14 Jan Still on the bus, we stopped in the middle of the night at this village for a toilet stop, but there were no toilets. Depending on gender and requirement everyone was standing or squatting pissing and shitting everywhere. After performing the former myself i watched a river of urine flowing down the hill toward the bus. The stench was awful and Im sure the villagers were none too impressed later that morning. At the bus, I observed the driver pissing on the front wheel and due to the heat of the wheels, plumes of pissy steam were rising above him.

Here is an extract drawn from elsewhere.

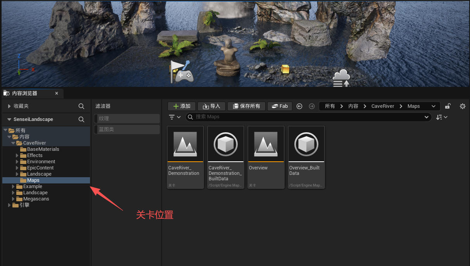Open Content Browser settings gear
Screen dimensions: 470x266
(x=462, y=106)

Classy.
We arrived in Cochacamba at 7am and hoped to do a tour of the local Toro Toro National Park, after consulting with an agency that did the tours we decided not to do it as the stuff on the tour was very similar to what we`ve done before. A group decision was made and we decided to get a bus out of there and onto the capital, La Paz later that morning. 7 hours later we arived into the outskirts, and introduced ourselves to the congested, horn honking, low rise city that appeared dirty and unkept. Hi ace vans, trucks and buses whizzed about. We saw an artic truck with an animal trailer in tow full of people and the sign on the side read `Max 400 personas`. I saw an old lady (easily 80) climbing down the side of a truck. I thought as we passed by in our new Mercedes bus, how lucky we are.

15 Jan had a good luck around the centre of La Paz today. Its a hussle and bussle place but with good energy. We booked our mountain Bike trip down the `Worlds most dangerous road` a 64km down hill bike ride on notorius Bolivian mountain roads. Its not however as dangerous as it used to be as the road has now been bypassed and is free of any heavy traffic. Tomorrow will tell the tale. We had a look around the markets and ate some great food.